In Des Moines, Colorado hit just 19 of 30 free throws, while Connecticut went 22 of 23 from the charity stripe. Colorado failed to build a bigger working margin, keeping UConn in the conversation. The Buffaloes continued to leave points at the line after the Huskies began their second-half surge. When UConn wobbled in the final minutes, Colorado merely got close instead of tying or taking the lead. The Huskies then locked the game down in their own right at the foul line; free throws were central, not peripheral, to that particular outcome.

Then, several hours later in Raleigh, the night concluded with USC missing two separate front ends of 1-and-1s in the final 30 seconds of regulation. Remember this about free throw stat-keeping: The sheet will say USC went 0-for-2 from the charity stripe in those final 30 seconds, but with the missed front end depriving the team and shooter of the second foul shot, the Trojans essentially went 0-for-4 in that time span. You don’t even have to make both ends of a 1-and-1 to help your team late in a tight 8-9 game against an opponent of equal caliber; you just need to make front ends in order to dramatically improve the odds for your teammates.

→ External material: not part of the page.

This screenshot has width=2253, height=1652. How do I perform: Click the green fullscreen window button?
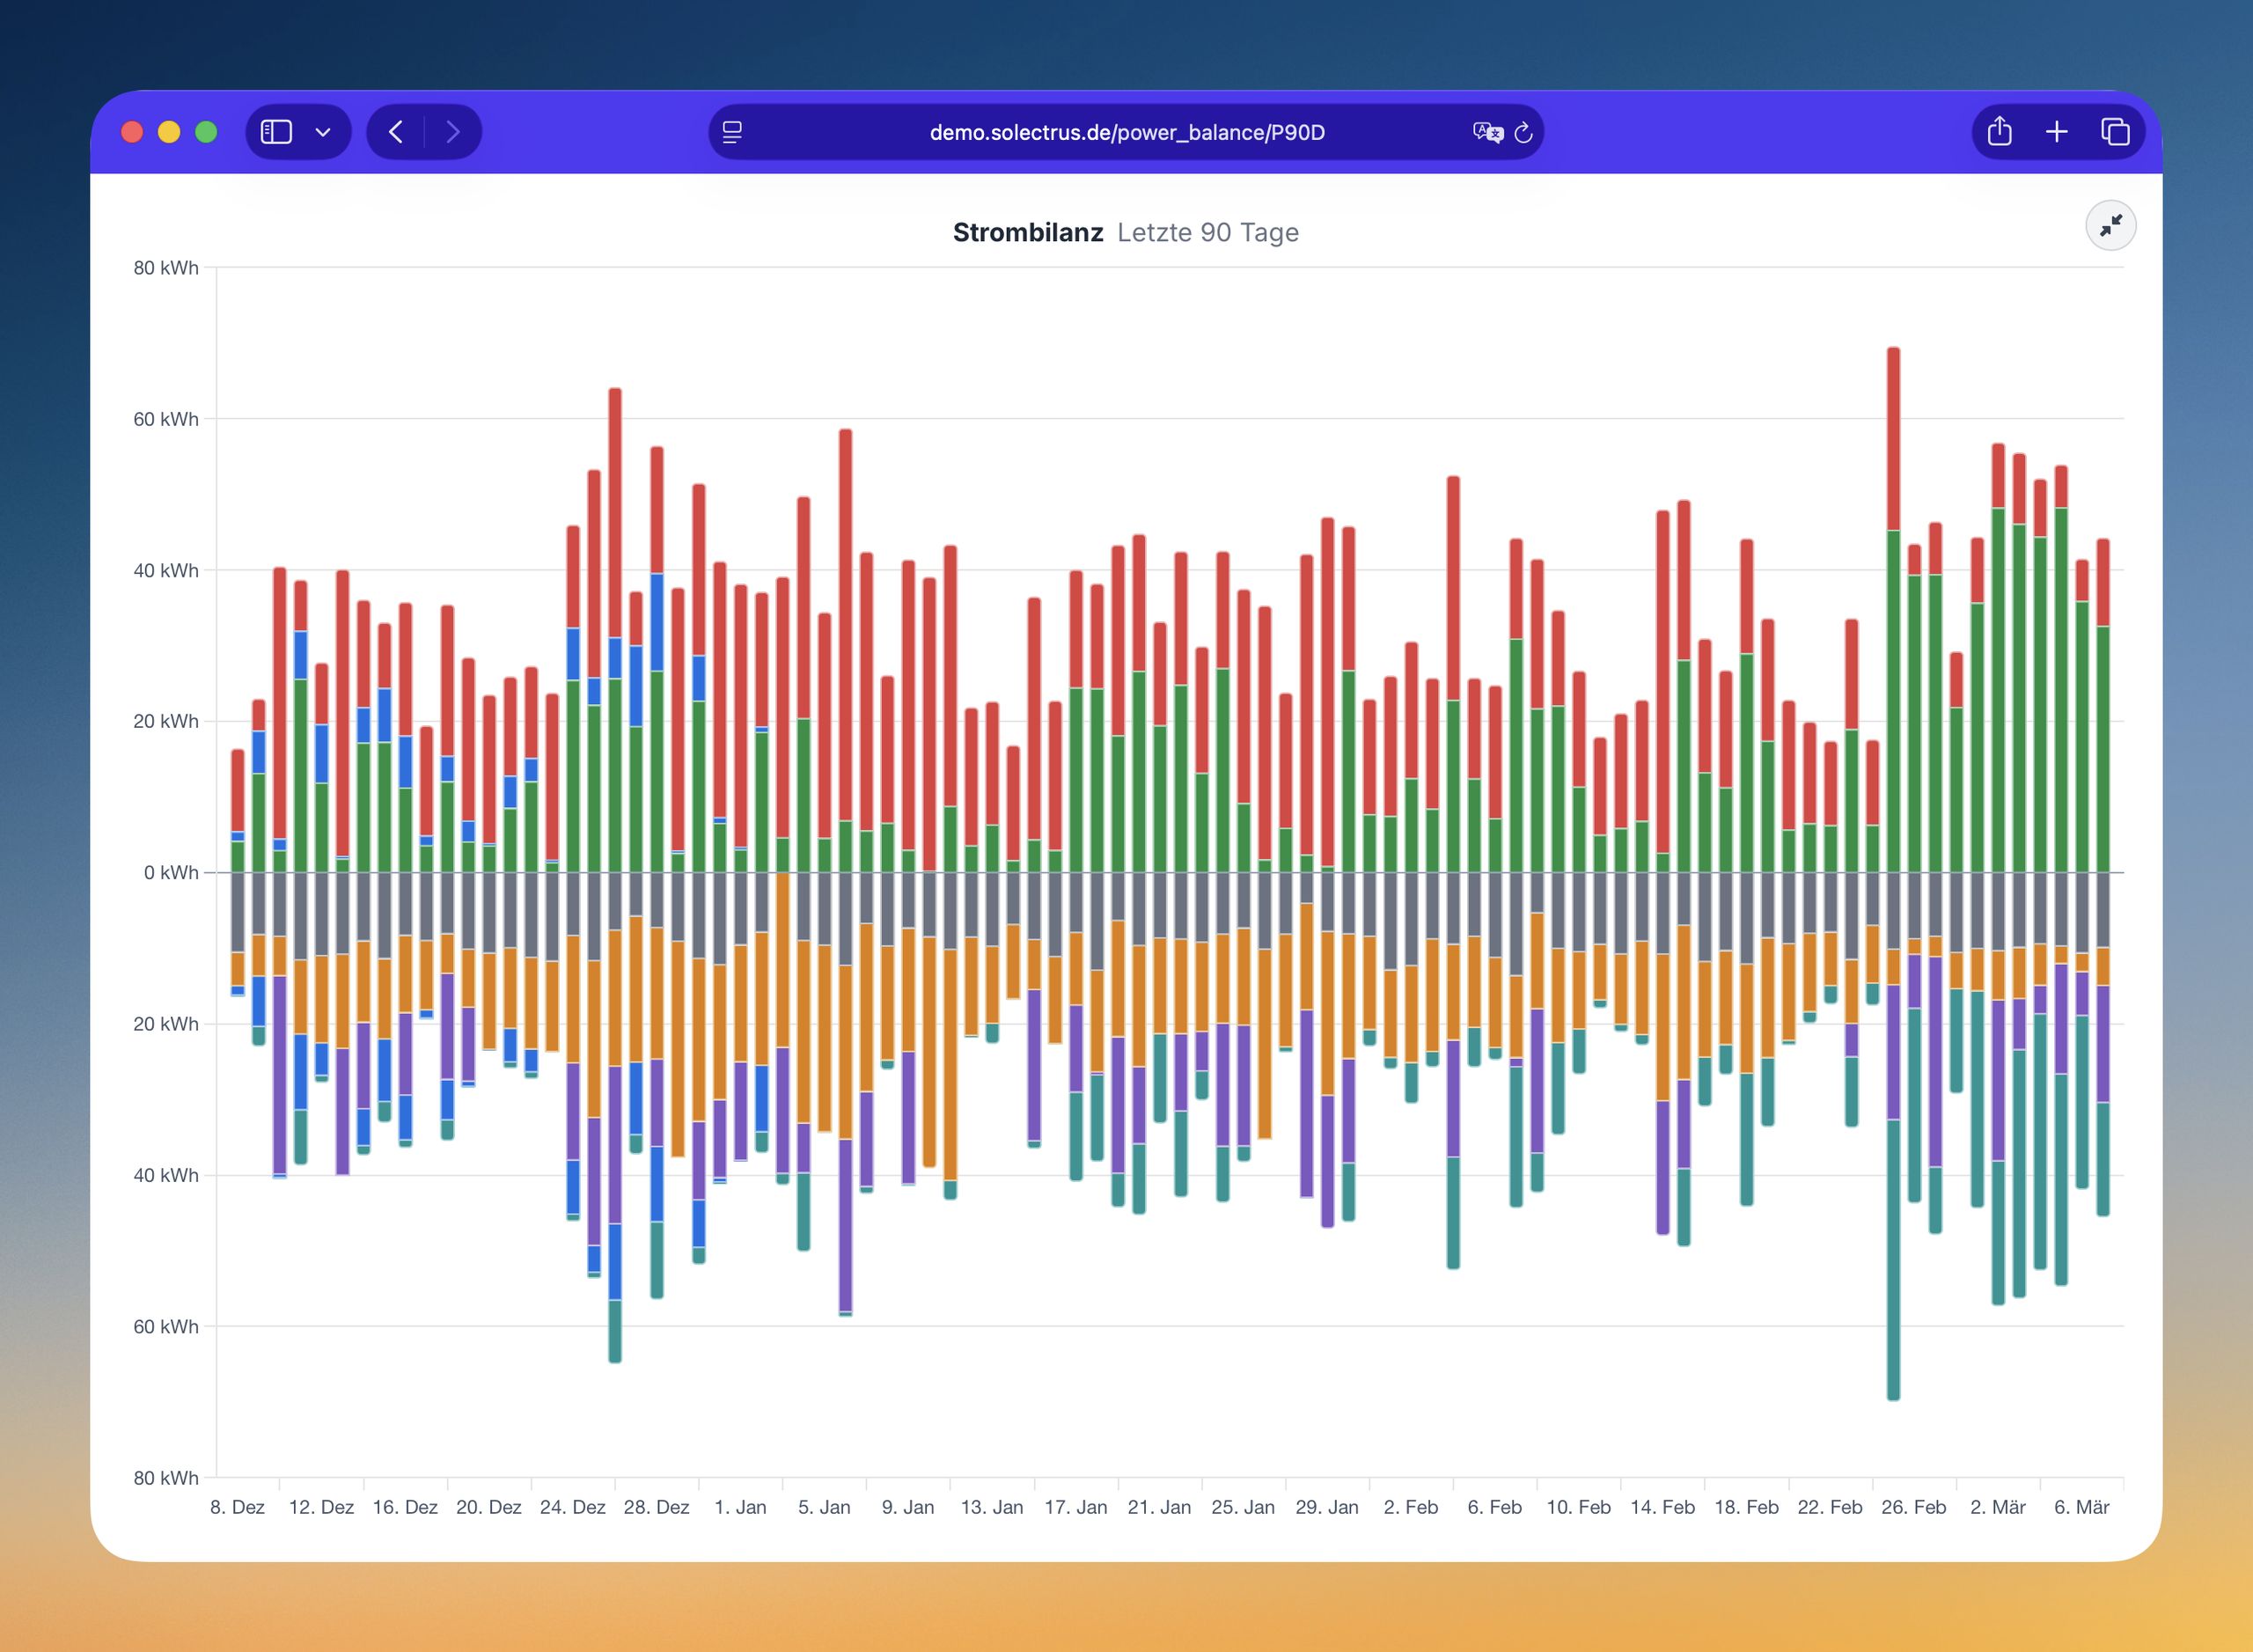tap(206, 132)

USC had two chances to handle front-end pressure; just one make in either of those situations would have provided valuable leverage in the face of a Providence bucket.

The well, however, ran dry.

This college basketball season is the season of the flat earth. The playing field is so level among all the competing teams. Few schools have risen well above the chaos. No team qualifies as truly great. Free throws always matter in March, but they — like other basic elements of basketball — might matter more in March of 2016, when college basketball’s season of parity involves so few pronounced gaps between Team A and Team B on any given night.

The Pac-12 didn’t necessarily put inferior teams on the court Thursday. However, its teams were inferior in one of basketball’s most fundamental crafts. Falling short in the simplest aspects of competition will be lethal in this year’s Big Dance.

Colorado and USC, ushered quickly off the Dance floor Thursday, now know that truth all too well.